This is not entirely the book that I expected it to be. From the cover text, I thought the conflict was going to rest on Sebastian's desire to give up presenting Violet's work as his own and Violet's need for somebody to be the face of her work in a time when she could not present it for herself. In fact, Violet does not particularly fight Sebastian when he says he can't do it any more, although it takes a while before they come up with a plan for her to present it for herself. The conflict is more about Violet's belief that she doesn't have any qualities that make her worthy of love. This is not my favorite trope of a romance novel, probably because I've seen it done too many times unconvincingly. If it has ever been done right, what Violet went through with her late husband is it, but that can't entirely undo how tired I am of it.

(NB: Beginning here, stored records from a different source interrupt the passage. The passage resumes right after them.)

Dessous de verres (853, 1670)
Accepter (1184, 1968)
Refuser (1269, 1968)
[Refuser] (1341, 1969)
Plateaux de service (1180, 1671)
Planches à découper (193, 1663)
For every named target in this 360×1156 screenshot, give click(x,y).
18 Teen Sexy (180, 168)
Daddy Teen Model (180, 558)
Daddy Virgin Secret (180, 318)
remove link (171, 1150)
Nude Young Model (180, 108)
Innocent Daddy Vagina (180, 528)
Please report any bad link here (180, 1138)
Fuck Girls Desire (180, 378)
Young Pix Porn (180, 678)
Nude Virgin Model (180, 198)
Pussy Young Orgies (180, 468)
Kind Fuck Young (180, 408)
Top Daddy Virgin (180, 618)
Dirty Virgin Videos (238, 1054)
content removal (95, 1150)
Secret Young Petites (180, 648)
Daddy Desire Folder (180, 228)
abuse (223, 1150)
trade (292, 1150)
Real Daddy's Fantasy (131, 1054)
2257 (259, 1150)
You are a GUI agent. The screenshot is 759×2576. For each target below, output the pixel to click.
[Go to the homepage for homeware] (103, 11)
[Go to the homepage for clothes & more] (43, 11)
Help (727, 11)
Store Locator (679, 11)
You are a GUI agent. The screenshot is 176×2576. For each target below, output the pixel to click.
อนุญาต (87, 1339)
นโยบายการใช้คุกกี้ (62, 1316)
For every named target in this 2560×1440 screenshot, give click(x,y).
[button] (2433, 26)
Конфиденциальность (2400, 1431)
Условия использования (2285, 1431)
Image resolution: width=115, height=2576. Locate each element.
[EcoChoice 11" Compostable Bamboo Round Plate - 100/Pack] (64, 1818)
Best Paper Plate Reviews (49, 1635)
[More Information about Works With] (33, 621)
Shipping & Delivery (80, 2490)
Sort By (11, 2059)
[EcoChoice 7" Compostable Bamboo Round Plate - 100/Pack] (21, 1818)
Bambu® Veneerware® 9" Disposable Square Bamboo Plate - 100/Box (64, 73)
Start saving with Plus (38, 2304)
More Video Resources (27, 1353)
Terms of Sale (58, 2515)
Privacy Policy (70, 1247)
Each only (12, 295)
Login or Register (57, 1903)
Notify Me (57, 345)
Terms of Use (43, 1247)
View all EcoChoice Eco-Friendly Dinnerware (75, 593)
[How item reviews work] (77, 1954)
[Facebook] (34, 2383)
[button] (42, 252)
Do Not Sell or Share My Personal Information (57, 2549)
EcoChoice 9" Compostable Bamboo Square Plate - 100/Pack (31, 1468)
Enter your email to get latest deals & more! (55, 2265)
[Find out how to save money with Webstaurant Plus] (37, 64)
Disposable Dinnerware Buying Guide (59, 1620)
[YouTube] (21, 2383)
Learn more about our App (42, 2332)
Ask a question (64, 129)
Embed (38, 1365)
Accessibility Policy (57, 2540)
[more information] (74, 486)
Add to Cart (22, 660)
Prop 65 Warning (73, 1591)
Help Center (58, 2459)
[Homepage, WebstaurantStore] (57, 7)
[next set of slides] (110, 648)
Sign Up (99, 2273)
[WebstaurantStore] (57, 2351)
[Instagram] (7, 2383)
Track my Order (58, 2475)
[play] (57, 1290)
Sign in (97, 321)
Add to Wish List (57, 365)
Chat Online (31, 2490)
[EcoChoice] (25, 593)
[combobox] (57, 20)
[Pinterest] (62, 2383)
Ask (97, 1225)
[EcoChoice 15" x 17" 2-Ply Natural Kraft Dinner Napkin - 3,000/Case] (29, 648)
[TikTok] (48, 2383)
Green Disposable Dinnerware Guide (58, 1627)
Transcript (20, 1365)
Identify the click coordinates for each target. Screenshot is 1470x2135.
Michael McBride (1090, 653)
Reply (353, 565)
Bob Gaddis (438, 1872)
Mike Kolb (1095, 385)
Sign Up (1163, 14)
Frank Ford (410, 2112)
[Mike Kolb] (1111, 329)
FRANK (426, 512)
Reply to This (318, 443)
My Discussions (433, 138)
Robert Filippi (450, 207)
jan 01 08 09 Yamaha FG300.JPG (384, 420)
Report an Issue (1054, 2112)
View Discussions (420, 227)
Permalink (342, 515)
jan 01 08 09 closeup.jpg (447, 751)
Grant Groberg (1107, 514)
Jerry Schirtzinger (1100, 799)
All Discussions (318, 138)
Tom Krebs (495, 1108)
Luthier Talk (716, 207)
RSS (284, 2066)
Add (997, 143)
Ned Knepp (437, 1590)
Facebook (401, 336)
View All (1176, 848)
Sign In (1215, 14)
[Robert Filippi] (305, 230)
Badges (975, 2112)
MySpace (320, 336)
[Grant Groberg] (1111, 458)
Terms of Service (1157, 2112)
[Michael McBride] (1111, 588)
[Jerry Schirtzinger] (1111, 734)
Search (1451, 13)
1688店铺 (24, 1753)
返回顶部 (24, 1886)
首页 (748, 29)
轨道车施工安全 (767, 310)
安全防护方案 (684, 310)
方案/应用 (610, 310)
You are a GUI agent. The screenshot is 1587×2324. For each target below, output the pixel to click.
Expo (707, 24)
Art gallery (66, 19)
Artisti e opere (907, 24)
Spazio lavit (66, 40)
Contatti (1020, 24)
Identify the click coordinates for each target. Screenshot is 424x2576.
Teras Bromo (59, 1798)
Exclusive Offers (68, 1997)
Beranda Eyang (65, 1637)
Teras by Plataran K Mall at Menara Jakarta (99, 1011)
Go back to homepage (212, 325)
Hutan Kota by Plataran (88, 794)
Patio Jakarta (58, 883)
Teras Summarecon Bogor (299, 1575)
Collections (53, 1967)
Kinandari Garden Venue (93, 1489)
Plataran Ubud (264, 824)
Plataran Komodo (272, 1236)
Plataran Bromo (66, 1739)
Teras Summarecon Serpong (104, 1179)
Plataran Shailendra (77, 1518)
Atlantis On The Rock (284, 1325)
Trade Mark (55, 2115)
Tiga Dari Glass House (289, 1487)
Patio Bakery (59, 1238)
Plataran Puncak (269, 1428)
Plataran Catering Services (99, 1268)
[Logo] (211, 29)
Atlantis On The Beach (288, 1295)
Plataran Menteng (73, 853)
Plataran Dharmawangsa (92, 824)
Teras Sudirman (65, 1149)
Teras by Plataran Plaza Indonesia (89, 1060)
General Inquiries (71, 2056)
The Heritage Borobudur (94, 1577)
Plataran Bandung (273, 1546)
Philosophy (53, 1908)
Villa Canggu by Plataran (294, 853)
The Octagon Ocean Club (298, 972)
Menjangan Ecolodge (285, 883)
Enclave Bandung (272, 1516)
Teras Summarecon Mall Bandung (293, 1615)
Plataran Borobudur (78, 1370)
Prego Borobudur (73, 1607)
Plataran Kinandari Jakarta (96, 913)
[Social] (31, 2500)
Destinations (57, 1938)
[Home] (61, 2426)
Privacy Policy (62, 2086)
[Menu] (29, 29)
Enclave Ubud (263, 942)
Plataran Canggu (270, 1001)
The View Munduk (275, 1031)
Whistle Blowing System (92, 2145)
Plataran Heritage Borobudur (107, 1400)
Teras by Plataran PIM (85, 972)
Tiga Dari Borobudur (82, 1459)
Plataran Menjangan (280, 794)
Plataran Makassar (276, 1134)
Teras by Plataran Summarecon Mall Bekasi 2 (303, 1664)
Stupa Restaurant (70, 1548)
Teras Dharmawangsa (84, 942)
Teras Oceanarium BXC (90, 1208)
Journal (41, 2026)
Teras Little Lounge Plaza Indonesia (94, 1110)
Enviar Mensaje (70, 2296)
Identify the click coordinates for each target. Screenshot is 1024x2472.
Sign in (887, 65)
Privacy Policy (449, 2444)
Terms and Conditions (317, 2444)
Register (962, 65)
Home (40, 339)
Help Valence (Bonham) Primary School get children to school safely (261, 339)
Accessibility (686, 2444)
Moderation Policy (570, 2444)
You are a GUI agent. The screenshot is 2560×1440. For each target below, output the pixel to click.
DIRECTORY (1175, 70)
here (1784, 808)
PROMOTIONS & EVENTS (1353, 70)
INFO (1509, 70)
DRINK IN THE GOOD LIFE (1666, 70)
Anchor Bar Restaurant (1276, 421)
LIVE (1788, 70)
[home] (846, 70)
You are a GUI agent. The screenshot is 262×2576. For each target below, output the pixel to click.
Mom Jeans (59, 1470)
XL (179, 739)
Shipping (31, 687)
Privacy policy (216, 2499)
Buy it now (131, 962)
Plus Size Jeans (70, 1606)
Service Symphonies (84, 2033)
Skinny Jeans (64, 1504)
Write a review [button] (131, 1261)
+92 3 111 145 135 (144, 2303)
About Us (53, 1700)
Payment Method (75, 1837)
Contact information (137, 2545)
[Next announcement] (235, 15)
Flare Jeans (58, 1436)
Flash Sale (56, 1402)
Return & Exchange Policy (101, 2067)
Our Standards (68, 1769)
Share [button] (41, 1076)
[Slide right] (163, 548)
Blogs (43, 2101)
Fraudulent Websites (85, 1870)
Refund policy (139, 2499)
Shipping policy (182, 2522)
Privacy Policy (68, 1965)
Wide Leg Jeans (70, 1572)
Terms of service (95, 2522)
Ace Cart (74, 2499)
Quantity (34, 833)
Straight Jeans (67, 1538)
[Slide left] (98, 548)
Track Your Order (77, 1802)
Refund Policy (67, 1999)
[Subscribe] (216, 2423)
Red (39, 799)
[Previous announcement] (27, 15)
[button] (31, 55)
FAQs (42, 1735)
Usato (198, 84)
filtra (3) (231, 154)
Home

But I can forgive that, not only because at least this is an example of the trope done well, but because of everything else in the book. I love friends to lovers stories, mainly because I've lived one, but even though I know it's absolutely possible for two friends to fall in love, I also wonder if stories about women eventually falling in love with men who have been their friends forever are actually encouraging more angry self-dubbed Nice Guys who think that it is totally unfair that women whose friends they pretend to be don't want to have sex with them.  But if ever there were a friends to lovers story that didn't encourage the belief that it's unjust "friendzoning" for a woman only to want to be friends with a man, this is it. When Sebastian thinks that Violet wants to remain friends only, he makes it absolutely clear that he doesn't consider friendship any less valuable than love. He does tell her that he loves her, and not platonically, but he's also the one who says that they will go on as friends as they always did until she admits that she returns his feelings. I also love beta heroes, and Sebastian is the perfect beta hero, whose main ambition is making people happy and who has quite a talent for it. He lets Violet decide exactly what she wants their relationship to be, and if she's not thinking clearly he refuses to take advantage. There is a line involving her future prospects in the last chapter before the epilogue that sums up why I love Sebastian perfectly, but Courtney Milan's dialogue is so brilliant that quoting it feels like a spoiler, even though it doesn't reveal anything you wouldn't know from the back cover. And when, near the end of the book, the two come into conflict on how a crisis should be resolved, they don't fight over it in order to have a late chapter reconciliation; they each do what they need to do, and understand why the other one wanted to do what they did.

I can hardly wait for The Mistress Rebellion.